From German Offenlegungsschrift 35 37 686 a device of the aforementioned kind for feeding a pressure medium to a hydraulically operated clamping cylinder is known. The outer component in this device is rotatably supported with little play on the inner component so that between the two components an axially extending sealing gap is formed. In this area the pressure medium channels provided within both components are arranged. Furthermore, the two components are directly supported on one another by roller bearings.
This constructively simple pressure medium transferring device has been successful in practice. However, the height of the sealing gap is determined by the two roller bearings. Since the small radial distance must be maintained even under varying operational conditions, it is required to use extremely precisely manufactured roller bearings. The costs for such roller bearings are considerable, but it is still unavoidable that especially at high rpms changes of the sealing gap do occur due to uneven temperature distribution and that the components in the area of the sealing gap may be damaged.
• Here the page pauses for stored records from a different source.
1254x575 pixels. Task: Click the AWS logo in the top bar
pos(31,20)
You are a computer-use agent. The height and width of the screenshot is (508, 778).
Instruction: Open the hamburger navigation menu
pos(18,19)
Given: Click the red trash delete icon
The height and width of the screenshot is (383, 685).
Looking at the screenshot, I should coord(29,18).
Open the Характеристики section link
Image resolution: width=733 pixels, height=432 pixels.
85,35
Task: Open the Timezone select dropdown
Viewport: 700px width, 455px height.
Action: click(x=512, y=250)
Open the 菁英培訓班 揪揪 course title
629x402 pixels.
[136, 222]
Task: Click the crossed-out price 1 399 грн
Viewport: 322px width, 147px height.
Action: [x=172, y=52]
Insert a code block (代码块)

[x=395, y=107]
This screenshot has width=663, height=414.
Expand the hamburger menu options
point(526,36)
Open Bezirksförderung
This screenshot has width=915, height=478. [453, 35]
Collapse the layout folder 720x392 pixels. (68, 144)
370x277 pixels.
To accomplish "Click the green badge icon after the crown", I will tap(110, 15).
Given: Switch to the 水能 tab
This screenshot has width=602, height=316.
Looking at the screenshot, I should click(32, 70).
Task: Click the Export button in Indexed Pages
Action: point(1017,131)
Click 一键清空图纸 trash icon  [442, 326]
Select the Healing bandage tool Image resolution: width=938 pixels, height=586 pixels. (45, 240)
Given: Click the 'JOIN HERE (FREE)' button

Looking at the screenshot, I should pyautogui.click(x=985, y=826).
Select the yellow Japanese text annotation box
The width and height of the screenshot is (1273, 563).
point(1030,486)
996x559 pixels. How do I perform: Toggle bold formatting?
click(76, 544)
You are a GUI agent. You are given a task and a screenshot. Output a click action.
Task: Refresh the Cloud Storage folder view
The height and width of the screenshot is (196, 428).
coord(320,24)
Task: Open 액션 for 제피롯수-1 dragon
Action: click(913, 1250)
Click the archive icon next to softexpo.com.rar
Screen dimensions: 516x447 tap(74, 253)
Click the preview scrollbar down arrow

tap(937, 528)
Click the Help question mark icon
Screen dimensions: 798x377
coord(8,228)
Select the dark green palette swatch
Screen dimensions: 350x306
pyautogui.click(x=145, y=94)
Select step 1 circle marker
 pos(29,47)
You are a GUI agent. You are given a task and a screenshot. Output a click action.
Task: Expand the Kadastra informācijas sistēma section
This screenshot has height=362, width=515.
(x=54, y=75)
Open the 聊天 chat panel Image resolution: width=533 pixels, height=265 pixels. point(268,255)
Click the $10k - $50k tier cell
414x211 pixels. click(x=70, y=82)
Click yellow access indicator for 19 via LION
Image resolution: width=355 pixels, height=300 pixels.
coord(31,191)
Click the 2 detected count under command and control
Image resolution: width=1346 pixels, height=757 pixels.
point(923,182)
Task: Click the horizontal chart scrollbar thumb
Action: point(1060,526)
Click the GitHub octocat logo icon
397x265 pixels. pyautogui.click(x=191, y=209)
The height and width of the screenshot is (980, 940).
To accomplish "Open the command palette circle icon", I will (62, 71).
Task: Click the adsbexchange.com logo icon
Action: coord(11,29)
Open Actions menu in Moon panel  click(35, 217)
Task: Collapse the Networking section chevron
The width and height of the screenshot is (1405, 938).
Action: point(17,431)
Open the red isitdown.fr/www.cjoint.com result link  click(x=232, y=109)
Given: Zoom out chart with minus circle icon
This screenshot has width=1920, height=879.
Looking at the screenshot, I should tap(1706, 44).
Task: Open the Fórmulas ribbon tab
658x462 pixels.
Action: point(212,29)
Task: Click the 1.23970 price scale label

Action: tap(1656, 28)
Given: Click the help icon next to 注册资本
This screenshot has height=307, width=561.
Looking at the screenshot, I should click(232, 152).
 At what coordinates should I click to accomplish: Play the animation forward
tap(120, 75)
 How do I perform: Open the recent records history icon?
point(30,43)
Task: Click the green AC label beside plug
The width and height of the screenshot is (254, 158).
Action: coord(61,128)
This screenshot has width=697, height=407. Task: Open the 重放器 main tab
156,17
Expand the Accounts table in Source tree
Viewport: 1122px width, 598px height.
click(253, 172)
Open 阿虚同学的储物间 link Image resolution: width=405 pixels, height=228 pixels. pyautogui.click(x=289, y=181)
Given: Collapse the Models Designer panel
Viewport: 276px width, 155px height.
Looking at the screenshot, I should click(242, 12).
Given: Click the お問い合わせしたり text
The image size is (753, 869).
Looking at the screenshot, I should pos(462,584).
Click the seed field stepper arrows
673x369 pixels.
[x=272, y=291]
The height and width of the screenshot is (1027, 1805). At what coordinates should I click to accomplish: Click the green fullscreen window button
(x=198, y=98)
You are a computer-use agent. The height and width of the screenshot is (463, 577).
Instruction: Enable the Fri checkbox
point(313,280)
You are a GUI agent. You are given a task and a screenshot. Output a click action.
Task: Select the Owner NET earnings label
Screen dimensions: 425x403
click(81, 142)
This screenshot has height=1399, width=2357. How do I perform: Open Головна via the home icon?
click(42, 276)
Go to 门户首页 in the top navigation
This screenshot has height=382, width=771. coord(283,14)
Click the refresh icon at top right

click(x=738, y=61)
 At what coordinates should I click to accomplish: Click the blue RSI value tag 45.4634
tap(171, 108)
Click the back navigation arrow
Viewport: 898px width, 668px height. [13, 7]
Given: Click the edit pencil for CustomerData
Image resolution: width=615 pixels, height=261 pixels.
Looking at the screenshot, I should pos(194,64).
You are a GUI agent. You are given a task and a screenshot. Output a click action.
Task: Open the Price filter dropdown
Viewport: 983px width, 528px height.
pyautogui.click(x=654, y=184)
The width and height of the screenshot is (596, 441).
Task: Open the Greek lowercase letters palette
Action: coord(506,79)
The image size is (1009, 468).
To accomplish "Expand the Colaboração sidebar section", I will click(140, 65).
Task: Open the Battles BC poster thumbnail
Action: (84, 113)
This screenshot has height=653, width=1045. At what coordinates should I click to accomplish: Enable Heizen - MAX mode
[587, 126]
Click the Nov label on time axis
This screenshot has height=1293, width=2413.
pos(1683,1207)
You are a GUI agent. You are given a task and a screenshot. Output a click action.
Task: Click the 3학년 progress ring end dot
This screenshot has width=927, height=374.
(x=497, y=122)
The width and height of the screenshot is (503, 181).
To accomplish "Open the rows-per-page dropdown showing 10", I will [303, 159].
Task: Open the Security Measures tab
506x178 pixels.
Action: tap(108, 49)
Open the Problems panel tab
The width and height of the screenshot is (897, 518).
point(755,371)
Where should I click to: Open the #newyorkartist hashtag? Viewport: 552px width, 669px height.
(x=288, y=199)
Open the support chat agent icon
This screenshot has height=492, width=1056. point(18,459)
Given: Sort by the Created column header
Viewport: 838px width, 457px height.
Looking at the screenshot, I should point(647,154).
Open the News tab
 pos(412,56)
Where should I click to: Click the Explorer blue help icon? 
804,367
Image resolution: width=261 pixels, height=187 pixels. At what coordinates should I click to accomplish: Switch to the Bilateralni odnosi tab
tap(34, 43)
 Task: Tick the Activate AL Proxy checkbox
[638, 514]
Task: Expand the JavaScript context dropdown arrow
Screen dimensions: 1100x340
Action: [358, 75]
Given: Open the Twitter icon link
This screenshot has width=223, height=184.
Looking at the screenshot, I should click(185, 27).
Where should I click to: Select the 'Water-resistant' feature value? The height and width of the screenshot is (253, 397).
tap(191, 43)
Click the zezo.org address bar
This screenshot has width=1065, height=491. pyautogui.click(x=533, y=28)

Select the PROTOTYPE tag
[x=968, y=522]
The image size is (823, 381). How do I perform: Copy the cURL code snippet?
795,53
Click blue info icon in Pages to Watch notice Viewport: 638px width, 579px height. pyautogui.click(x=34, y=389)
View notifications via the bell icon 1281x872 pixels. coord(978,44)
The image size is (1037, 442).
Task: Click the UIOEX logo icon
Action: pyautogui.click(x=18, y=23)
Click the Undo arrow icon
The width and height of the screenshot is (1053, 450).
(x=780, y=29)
Furthermore, due to high bearing friction, caused by the growing sealing gap and resulting in a greater amount of pressure medium flowing through the roller bearing, it is also possible that considerable power losses will occur.
It is therefore an object of the present invention to provide a device of the aforementioned kind for transferring a pressure medium in which the two components are neither directly supported on one another nor supported via roller bearings so that no axially extending sealing gap is present. However, the device should provide a reliable pressure medium transfer even under various operational conditions. Positional changes of the inner and/or the outer components, caused by heat load or other external influences, should be compensated automatically without affecting the transfer of pressure medium or the operation of the device. It is also desired that positional inaccuracies should have no unfavorable effects. The constructive expenditure with which the aforementioned advantages are to be achieved should be minimal; furthermore, no expensive machine parts such as roller bearings should be required so that an economic manufacture and a universal application of the device are ensured.